— Begin ENTRIES PROVIDED —

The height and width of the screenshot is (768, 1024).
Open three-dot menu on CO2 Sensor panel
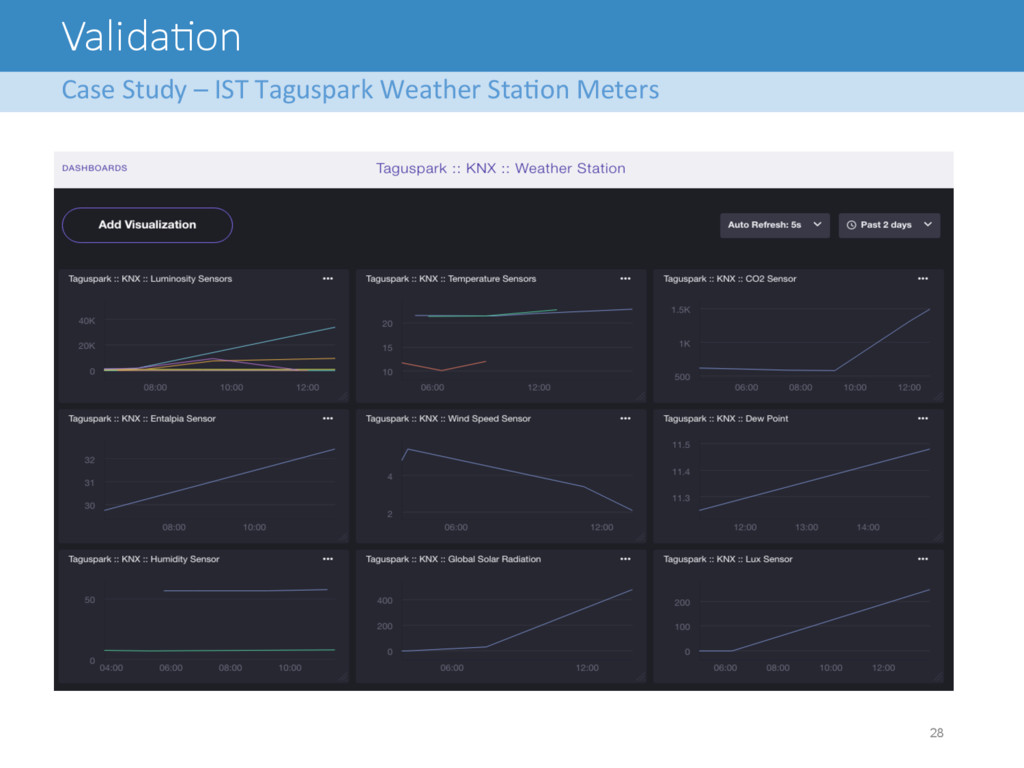tap(923, 279)
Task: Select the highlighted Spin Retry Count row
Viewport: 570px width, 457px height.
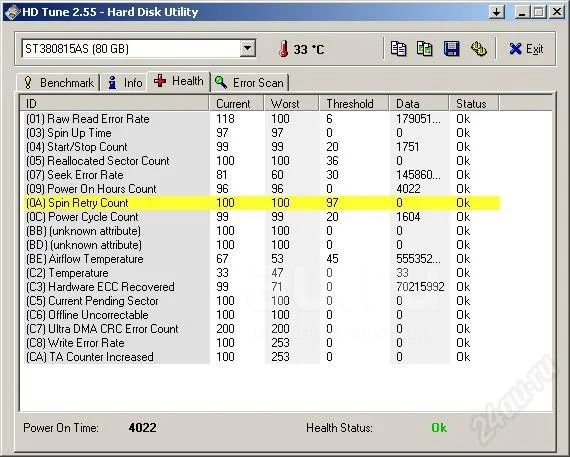Action: [262, 203]
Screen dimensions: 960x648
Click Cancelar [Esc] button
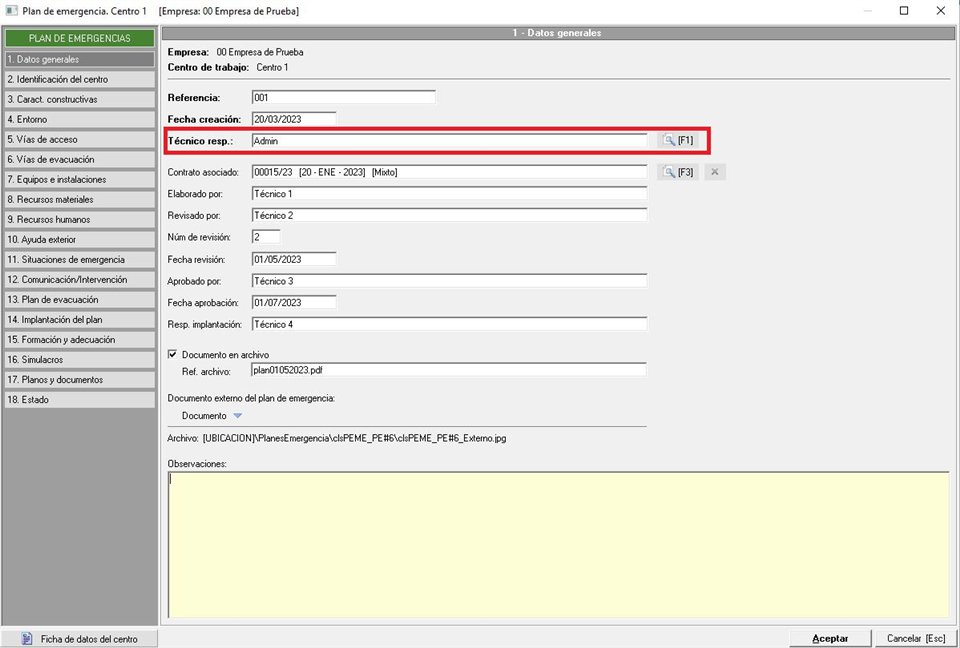[x=915, y=638]
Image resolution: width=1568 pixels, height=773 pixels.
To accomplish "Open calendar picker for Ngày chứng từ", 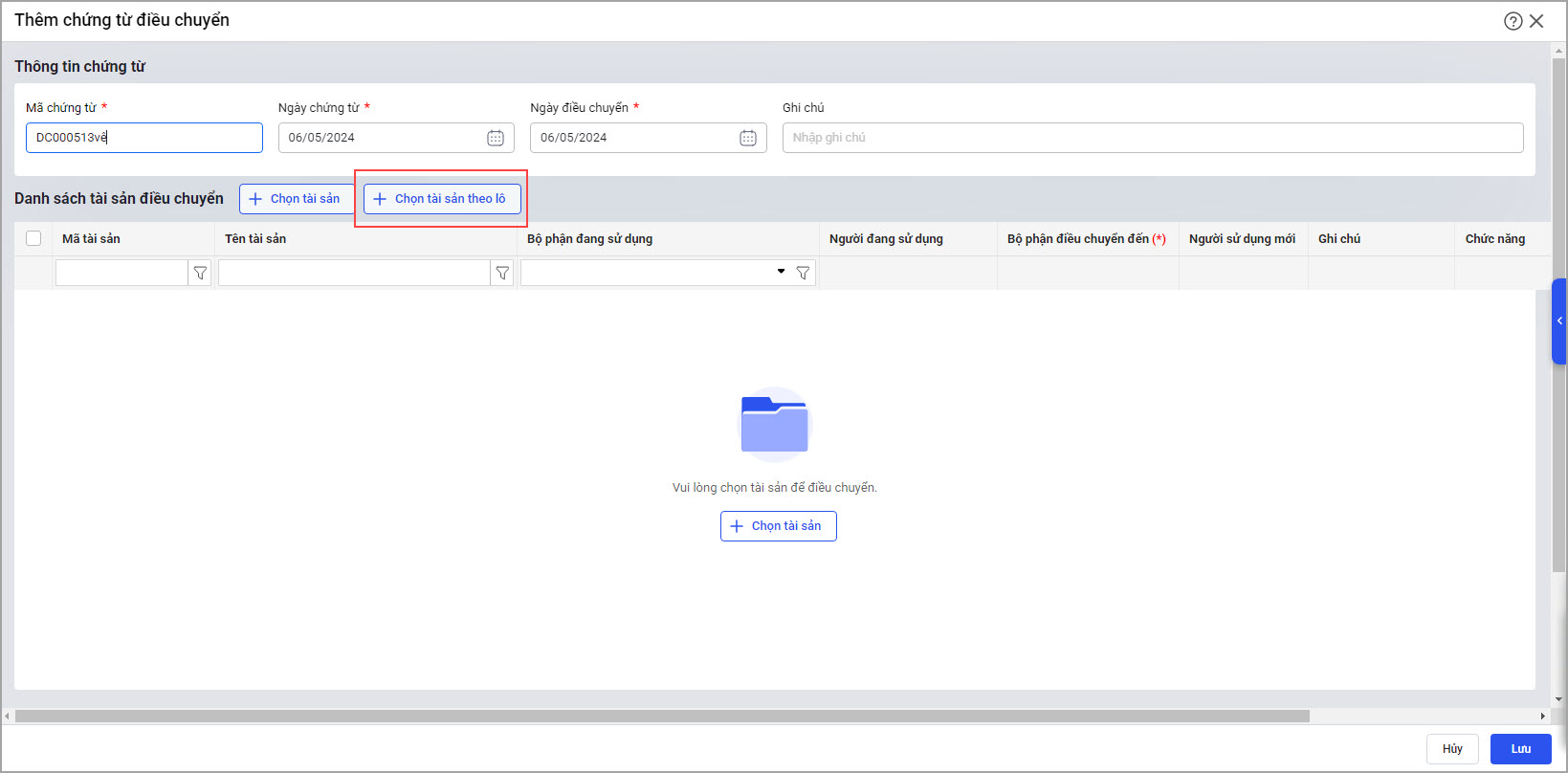I will 496,138.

— End ENTRIES PROVIDED —

WHAT YOU SHOULD DO = Pick out and copy every line of the items above that contains the string "width". Treat uppercase and lowercase as different.

TASK SOLUTION =
The height and width of the screenshot is (768, 1024).
Viewport: 570px width, 457px height.
Image resolution: width=1568 pixels, height=773 pixels.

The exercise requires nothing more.